Le prévenu a la possibilité de recourir auprès du Tribunal fédéral dans les 30 jours.
Un traumatisme crânien
Le 21 novembre 2022, l'accusé a poussé au sol son épouse. Il a alors saisi une branche de 80 cm et l'a battue à l'arrière du crâne, puis sur l'ensemble du corps. La scène aura duré près de 10 minutes. Une femme âgée a d'abord tenté d'arrêter ces coups. N'y parvenant pas, elle a alerté deux hommes, qui sont parvenus à stopper la scène de violence, en pleine forêt.
La victime a subi un traumatisme crânien, une atteinte à une vertèbre cervicale et des fractures de l'orbite et du sinus maxillaire gauche.
«J'ai été idiot»
«Le jour où j'ai frappé ma femme, j'ai été idiot, mais les choses que j'ai bues ont pu m'influencer», avait-il admis lors du procès du 17 juin dernier.
«Cette affaire est d'une gravité extrême», avait estimé le procureur Alexandre Rosset, se positionnant pour le rejet de l'appel. «Nous ne sommes pas ici à cause d'une simple et légère querelle ou d'un geste malheureux posé dans un moment d'égarement. La victime a survécu uniquement grâce à la chance, ici, l'intervention de tiers. Le prévenu a fait preuve d'une volonté homicide.»
Une brutalité extrême
«Durant ce procès, l'accusé, pour la première fois, a pris conscience du risque de mort. Dans tous les cas, il ne pouvait pas l'ignorer», a poursuivi le procureur.
L'élément déclencheur de cette affaire aurait été la crainte du prévenu de voir son plus jeune enfant être retiré de la garde de ses parents à cause d'une enquête sociale qui allait prochainement débuter.
«Pas son comportement habituel»
L'avocat de l'épouse, François Pernet, avait défendu l'idée que, «le prévenu a usé, sur elle, de violences physiques et verbales. Il s'agit bien d'une tentative d'assassinat.»

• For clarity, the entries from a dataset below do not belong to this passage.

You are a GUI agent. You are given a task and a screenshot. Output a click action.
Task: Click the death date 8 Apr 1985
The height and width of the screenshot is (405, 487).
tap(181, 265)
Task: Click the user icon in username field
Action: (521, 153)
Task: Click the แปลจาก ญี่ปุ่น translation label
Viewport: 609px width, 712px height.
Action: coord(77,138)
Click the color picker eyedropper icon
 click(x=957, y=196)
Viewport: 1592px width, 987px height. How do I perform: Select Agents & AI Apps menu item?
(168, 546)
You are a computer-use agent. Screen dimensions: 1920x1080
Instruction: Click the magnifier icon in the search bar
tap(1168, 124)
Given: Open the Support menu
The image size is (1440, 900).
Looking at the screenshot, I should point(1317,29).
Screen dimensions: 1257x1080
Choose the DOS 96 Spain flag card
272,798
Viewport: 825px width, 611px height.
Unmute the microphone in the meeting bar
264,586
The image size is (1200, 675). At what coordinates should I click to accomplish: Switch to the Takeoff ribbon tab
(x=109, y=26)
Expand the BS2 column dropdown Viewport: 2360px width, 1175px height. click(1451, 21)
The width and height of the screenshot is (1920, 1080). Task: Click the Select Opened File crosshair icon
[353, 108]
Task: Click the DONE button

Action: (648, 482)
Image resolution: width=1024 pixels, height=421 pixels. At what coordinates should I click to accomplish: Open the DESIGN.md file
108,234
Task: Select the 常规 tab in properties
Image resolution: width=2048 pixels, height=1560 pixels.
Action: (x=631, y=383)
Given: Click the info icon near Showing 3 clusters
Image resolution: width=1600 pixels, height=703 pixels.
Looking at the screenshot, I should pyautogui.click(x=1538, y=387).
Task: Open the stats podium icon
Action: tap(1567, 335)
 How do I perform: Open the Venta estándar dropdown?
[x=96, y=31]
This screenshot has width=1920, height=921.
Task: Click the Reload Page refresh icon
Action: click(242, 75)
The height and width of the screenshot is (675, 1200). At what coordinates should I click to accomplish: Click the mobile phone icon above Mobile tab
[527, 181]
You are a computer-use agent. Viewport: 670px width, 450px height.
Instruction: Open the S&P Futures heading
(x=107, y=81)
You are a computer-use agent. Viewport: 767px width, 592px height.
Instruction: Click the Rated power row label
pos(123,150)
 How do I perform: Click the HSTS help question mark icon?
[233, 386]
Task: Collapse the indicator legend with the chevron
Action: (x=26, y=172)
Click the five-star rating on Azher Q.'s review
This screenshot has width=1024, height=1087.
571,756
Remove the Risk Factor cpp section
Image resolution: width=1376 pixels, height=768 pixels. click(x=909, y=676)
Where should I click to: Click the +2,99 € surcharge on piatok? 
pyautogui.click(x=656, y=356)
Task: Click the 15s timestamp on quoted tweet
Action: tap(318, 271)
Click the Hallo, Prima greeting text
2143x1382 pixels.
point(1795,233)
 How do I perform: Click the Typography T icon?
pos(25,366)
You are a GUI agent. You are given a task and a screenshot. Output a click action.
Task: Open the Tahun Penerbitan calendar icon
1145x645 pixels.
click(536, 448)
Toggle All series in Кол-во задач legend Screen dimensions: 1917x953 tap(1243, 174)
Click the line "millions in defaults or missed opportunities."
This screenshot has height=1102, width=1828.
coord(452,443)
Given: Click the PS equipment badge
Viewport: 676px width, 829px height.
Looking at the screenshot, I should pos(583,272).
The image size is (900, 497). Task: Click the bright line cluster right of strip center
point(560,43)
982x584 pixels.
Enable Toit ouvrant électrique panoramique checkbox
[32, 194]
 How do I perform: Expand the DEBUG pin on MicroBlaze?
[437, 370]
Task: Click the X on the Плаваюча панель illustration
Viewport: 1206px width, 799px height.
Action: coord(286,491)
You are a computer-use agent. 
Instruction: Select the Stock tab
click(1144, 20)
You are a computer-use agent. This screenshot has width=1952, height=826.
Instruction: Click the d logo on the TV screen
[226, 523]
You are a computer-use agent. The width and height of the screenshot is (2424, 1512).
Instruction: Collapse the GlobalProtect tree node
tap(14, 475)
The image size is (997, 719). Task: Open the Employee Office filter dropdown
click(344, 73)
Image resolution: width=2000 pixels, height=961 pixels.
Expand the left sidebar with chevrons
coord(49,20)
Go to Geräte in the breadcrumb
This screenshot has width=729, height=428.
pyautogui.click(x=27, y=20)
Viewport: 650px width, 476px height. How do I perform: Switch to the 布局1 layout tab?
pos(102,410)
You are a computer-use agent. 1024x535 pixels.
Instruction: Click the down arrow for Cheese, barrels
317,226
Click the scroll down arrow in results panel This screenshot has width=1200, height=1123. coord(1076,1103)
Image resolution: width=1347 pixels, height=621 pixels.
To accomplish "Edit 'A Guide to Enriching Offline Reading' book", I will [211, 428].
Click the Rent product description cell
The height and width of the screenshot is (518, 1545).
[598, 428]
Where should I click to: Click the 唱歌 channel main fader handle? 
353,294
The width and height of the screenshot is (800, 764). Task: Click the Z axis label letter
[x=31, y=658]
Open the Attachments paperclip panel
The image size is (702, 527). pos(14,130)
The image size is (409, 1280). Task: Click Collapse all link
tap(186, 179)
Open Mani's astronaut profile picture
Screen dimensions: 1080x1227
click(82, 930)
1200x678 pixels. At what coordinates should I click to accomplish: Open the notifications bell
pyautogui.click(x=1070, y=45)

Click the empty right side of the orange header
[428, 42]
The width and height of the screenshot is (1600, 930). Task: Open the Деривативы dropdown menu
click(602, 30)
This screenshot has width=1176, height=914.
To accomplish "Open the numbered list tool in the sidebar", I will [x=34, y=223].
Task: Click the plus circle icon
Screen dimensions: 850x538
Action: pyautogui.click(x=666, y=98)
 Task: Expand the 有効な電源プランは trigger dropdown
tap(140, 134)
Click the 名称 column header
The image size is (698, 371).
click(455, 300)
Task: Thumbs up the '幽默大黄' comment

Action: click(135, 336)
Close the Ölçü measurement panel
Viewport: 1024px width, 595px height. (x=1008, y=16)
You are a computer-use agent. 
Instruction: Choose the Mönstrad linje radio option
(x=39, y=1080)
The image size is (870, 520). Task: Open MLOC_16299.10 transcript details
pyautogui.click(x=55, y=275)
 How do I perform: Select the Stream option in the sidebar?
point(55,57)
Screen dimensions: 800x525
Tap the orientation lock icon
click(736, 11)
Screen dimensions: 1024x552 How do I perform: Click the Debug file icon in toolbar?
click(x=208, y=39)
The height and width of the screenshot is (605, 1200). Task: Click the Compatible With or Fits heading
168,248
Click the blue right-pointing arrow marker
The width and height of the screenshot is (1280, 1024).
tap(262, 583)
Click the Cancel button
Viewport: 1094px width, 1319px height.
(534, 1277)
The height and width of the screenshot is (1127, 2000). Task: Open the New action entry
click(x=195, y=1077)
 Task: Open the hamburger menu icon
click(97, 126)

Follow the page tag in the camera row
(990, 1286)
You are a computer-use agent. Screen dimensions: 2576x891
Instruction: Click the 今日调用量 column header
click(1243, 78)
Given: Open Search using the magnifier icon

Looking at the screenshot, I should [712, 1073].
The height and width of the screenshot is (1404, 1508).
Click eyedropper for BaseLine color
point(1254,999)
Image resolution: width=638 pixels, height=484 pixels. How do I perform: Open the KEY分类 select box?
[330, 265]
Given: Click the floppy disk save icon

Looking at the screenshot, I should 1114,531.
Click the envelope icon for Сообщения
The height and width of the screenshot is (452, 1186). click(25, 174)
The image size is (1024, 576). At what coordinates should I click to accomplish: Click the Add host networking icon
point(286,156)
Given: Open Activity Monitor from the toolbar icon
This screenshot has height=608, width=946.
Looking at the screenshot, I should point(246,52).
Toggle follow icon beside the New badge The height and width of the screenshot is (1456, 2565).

Comme lors du procès en première instance, l'avocat du prévenu, Luis Neves, avait plaidé pour une condamnation uniquement pour lésions corporelles simples, afin de lui éviter une expulsion. Selon lui, son client n'avait pas son comportement habituel au moment des faits, à cause de l'accumulation d'alcool.
Agé de 55 ans, père de cinq enfants, le prévenu bénéficie du statut de réfugié politique. Dans son pays, il travaillait, notamment, à protéger les collaborateurs de l'ambassade de Suisse. «C'est très dangereux pour moi de rentrer au pays», avait-il rappelé, à chacun de ses procès. "Les Talibans n'acceptent pas que j'aie travaillé avec des Européens et des Américains. (dal/ats)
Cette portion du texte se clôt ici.